%%

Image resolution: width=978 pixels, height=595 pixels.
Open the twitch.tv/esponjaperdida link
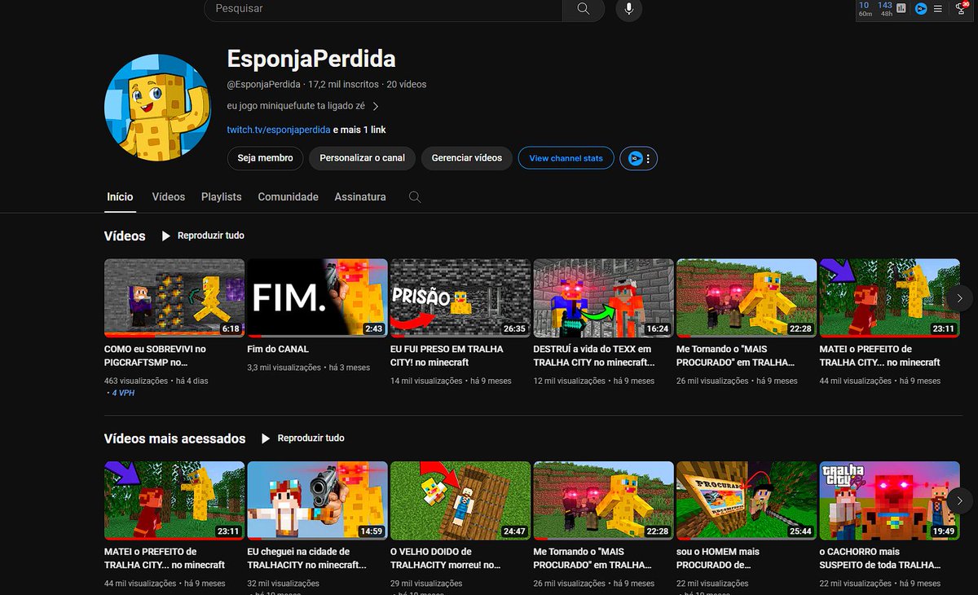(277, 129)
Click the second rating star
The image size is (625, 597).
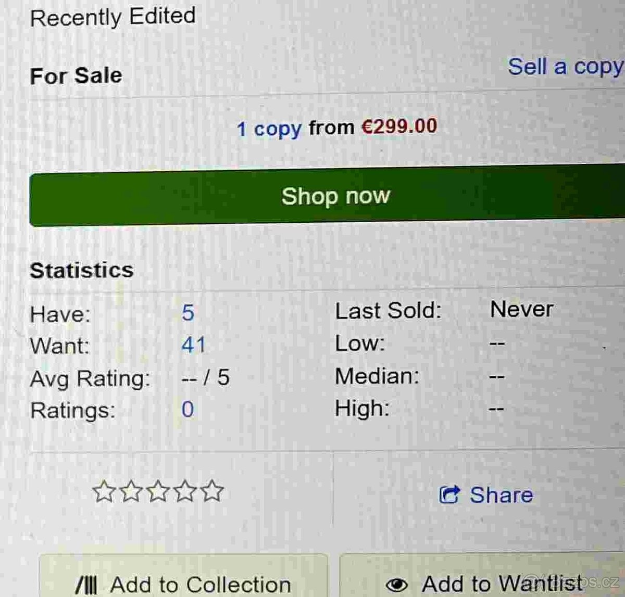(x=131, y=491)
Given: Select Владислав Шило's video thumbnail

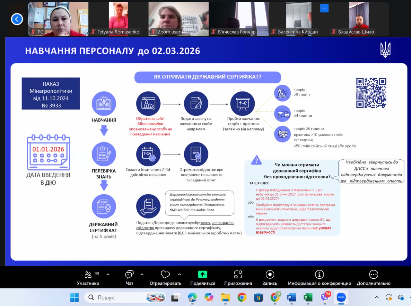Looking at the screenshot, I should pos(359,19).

%%

__Instructions for the task__.
Can you update all of the items above, replacing "link" with "URL" and keeping everything else the same? Leave the pictures out of your answer.

__Right answer__.
Image resolution: width=978 pixels, height=595 pixels.
Open the twitch.tv/esponjaperdida URL
(277, 129)
Click the second rating star
The image size is (625, 597).
(x=131, y=491)
Given: Select Владислав Шило's video thumbnail

Looking at the screenshot, I should pos(359,19).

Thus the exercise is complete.